Citing an overabundance of students, the faculty will be upping its admissions average requirement by four per cent from the current level of 76 per cent — and to 85 per cent for students seeking an honors degree.
Although raising this percentage was not something Dean of Science Jonathan Schaeffer was keen on doing, he says it was necessary to control sustainability of the program.
“To me personally, it’s not something I want to do — it goes against everything I believe in. But the reality is the only way I can control admissions is through this average,” he said.
“If I want to reduce the numbers to be more in line with our financial expectations, that’s what I have to do.”
Provincial base funding helps cover the costs for 6,100 of the 6,700 students currently enrolled in the Faculty of Science. However, this leaves the faculty to cover the price of the remaining 600 students.
The faculty has undertaken other initiatives in recent years, like combining smaller classes and taking out a $5 million dollar loan over five years to increase staff. But with more students flowing into the sciences, it has become difficult to manage certain costs where courses — especially labs — are required to meet specific enrolment demands.
“Those labs only accommodate 20 students at a time. 21 students in a lab means one more lab section with one more teaching assistant who has to manage it and one more set of supplies or equipment that has to be purchased. So there’s real costs involved,” Schaeffer explained.
While the entire university has had to deal with budgetary constraints, Schaeffer noted science programs are under more pressure due to the vast amount of students coming through their doors.
Despite these setbacks, he said he feels the quality of the program has still been held to a high standard.
“I would say quite frankly that our faculty and staff and instructors have done an amazing job this year in rising to the challenge of handling all of these students,” he said.
“We’ve gone above and beyond the call of duty to ensure that we make sure it’s the best quality offering we can possibly give.”
The new average comes as the latest installment in rapidly-rising admissions averages for the faculty, which sat at 72 per cent in 2010 and rose to 75 per cent in 2011. The required average rose another one per cent last year, with the new 80 per cent requirement setting the standard for students starting in Sept. 2013.
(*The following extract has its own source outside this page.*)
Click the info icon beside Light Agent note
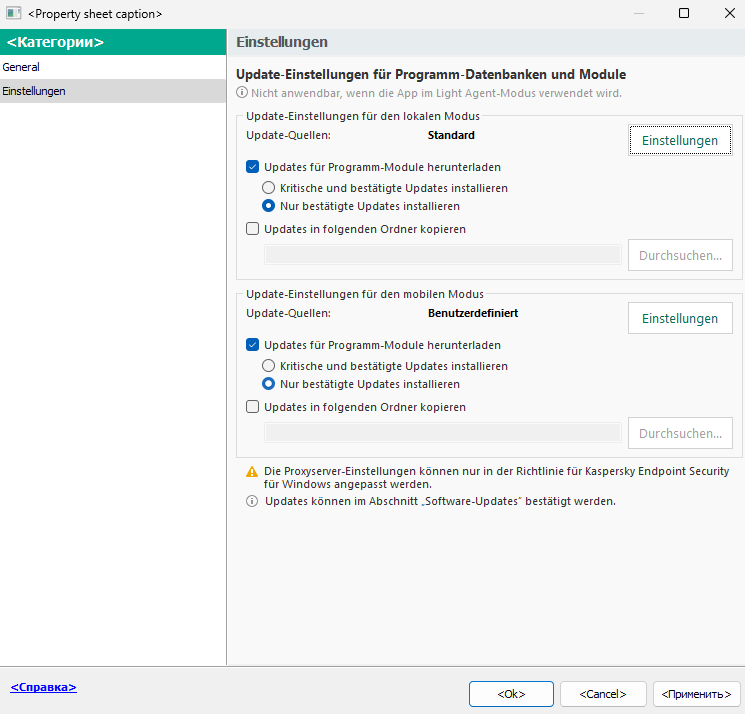745x714 pixels. 242,93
While he is uncertain whether the admissions average will continue to rise in years to come, Schaeffer stated based on historical data the number of students eligible to get into the faculty should decrease.
He also stressed that by raising the admission admittance percentage, the U of A science faculty was becoming more consistent with the standard for other top institutions across the country.
The dean wants the Faculty of Science to ensure program sustainability and quality while continuing to capture the fascination and imagination of those interested in post-secondary education.
“Something has changed in the last few years: science is popular, science is cool, science is sexy. I don’t know whether it’s because of things like the big physics experiment in Switzerland — the Higgs boson that was discovered in July — or whether it’s the Mars Rover. Maybe it’s social networking with Facebook, or maybe it’s the success of Apple,” Schaeffer said.
“Who know where this will lead? I guess from my point of view (in) the Faculty of Science at the University of Alberta, we need to do whatever we can to educate as many Albertans as possible.”